*What is being asked:*
Reproduce the lines below, replacing "magnifier" with "magnifying glass" wherever it occurs and leaving everything else unchanged.

*Extracted material:*
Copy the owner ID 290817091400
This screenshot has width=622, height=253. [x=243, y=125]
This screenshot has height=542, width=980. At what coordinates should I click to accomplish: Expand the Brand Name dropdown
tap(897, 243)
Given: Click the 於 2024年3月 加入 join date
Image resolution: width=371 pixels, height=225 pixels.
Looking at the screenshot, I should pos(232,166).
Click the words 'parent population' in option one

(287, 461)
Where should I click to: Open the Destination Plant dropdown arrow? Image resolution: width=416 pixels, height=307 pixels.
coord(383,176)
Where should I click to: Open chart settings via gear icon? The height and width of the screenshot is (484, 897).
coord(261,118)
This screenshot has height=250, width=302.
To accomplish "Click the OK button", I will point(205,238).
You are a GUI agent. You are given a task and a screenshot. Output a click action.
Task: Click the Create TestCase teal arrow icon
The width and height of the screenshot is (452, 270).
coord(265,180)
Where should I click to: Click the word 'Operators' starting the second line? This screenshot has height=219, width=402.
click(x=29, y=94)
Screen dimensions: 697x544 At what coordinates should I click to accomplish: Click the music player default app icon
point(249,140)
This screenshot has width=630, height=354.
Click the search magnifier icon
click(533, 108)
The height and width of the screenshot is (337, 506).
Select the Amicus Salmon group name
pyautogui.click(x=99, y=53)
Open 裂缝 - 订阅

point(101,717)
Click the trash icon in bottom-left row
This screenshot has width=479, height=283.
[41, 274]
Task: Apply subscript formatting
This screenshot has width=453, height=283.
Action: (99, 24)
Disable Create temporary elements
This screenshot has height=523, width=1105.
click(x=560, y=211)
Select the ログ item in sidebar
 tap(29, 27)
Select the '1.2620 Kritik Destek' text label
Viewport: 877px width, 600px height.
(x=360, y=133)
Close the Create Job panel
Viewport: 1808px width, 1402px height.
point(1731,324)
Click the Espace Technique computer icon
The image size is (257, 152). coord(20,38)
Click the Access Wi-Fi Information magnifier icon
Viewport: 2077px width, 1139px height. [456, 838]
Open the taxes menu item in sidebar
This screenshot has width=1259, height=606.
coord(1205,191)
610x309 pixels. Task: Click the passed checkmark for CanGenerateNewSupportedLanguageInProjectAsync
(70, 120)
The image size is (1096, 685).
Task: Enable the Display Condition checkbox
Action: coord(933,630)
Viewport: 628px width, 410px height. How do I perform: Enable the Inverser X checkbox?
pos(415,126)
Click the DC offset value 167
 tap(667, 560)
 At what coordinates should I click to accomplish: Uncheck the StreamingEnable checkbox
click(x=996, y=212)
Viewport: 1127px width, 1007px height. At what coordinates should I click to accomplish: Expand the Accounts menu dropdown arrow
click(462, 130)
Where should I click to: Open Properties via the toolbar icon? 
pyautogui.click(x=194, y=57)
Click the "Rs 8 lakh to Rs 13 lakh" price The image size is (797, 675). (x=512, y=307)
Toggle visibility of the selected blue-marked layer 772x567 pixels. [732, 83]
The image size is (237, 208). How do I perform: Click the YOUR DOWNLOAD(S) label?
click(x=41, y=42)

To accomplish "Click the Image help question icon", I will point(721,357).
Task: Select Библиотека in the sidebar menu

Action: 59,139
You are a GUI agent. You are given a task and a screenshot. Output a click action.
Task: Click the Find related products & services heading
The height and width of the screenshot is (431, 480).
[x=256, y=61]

*Reply:*
Copy the owner ID 290817091400
This screenshot has width=622, height=253. [x=243, y=125]
This screenshot has height=542, width=980. At what coordinates should I click to accomplish: Expand the Brand Name dropdown
tap(897, 243)
Given: Click the 於 2024年3月 加入 join date
Image resolution: width=371 pixels, height=225 pixels.
Looking at the screenshot, I should pos(232,166).
Click the words 'parent population' in option one

(287, 461)
Where should I click to: Open the Destination Plant dropdown arrow? Image resolution: width=416 pixels, height=307 pixels.
coord(383,176)
Where should I click to: Open chart settings via gear icon? The height and width of the screenshot is (484, 897).
coord(261,118)
This screenshot has height=250, width=302.
To accomplish "Click the OK button", I will point(205,238).
You are a GUI agent. You are given a task and a screenshot. Output a click action.
Task: Click the Create TestCase teal arrow icon
The width and height of the screenshot is (452, 270).
coord(265,180)
Where should I click to: Click the word 'Operators' starting the second line? This screenshot has height=219, width=402.
click(x=29, y=94)
Screen dimensions: 697x544 At what coordinates should I click to accomplish: Click the music player default app icon
point(249,140)
This screenshot has width=630, height=354.
Click the search magnifying glass icon
click(533, 108)
The height and width of the screenshot is (337, 506).
Select the Amicus Salmon group name
pyautogui.click(x=99, y=53)
Open 裂缝 - 订阅

point(101,717)
Click the trash icon in bottom-left row
This screenshot has width=479, height=283.
[41, 274]
Task: Apply subscript formatting
This screenshot has width=453, height=283.
Action: (99, 24)
Disable Create temporary elements
This screenshot has height=523, width=1105.
click(x=560, y=211)
Select the ログ item in sidebar
 tap(29, 27)
Select the '1.2620 Kritik Destek' text label
Viewport: 877px width, 600px height.
(x=360, y=133)
Close the Create Job panel
Viewport: 1808px width, 1402px height.
point(1731,324)
Click the Espace Technique computer icon
The image size is (257, 152). coord(20,38)
Click the Access Wi-Fi Information magnifying glass icon
Viewport: 2077px width, 1139px height. [456, 838]
Open the taxes menu item in sidebar
This screenshot has width=1259, height=606.
coord(1205,191)
610x309 pixels. Task: Click the passed checkmark for CanGenerateNewSupportedLanguageInProjectAsync
(70, 120)
The image size is (1096, 685).
Task: Enable the Display Condition checkbox
Action: coord(933,630)
Viewport: 628px width, 410px height. How do I perform: Enable the Inverser X checkbox?
pos(415,126)
Click the DC offset value 167
 tap(667, 560)
 At what coordinates should I click to accomplish: Uncheck the StreamingEnable checkbox
click(x=996, y=212)
Viewport: 1127px width, 1007px height. At what coordinates should I click to accomplish: Expand the Accounts menu dropdown arrow
click(462, 130)
Where should I click to: Open Properties via the toolbar icon? 
pyautogui.click(x=194, y=57)
Click the "Rs 8 lakh to Rs 13 lakh" price The image size is (797, 675). (x=512, y=307)
Toggle visibility of the selected blue-marked layer 772x567 pixels. [732, 83]
The image size is (237, 208). How do I perform: Click the YOUR DOWNLOAD(S) label?
click(x=41, y=42)

To accomplish "Click the Image help question icon", I will point(721,357).
Task: Select Библиотека in the sidebar menu

Action: 59,139
You are a GUI agent. You are given a task and a screenshot. Output a click action.
Task: Click the Find related products & services heading
The height and width of the screenshot is (431, 480).
[x=256, y=61]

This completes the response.